## Task item
Gather every line of the entries that includes the word "computer".
□ □ □
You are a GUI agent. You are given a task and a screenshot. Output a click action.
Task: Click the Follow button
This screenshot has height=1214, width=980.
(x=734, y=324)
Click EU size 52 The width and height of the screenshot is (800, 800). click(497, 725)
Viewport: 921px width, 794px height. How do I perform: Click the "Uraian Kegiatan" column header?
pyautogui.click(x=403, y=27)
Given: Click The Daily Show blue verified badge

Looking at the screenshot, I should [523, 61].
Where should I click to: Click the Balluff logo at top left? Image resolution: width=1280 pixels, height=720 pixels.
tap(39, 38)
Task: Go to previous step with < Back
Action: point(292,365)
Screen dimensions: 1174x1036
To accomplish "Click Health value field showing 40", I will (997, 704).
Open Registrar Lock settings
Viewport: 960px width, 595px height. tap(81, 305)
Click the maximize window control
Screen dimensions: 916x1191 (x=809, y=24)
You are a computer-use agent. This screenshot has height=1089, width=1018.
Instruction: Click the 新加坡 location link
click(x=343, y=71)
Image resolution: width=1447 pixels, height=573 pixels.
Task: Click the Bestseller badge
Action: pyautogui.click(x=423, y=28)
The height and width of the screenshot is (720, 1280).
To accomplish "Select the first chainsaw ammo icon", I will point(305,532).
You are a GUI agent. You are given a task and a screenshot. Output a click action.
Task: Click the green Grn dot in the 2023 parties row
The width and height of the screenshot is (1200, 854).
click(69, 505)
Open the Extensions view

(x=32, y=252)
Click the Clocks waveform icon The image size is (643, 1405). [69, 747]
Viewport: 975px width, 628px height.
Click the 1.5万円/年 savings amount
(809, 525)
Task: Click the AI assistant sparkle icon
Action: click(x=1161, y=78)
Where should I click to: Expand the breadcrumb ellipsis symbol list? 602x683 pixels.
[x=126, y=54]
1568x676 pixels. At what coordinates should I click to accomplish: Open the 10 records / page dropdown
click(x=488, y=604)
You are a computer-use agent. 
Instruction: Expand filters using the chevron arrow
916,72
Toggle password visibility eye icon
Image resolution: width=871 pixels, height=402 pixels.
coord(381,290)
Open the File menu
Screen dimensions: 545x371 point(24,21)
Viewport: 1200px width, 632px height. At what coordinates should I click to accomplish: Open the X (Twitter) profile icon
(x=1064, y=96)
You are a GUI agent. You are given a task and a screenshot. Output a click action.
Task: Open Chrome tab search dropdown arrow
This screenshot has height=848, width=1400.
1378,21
□ □ □
## Written solution
You are a computer-use agent. This screenshot has height=1089, width=1018.
You are a computer-use agent. 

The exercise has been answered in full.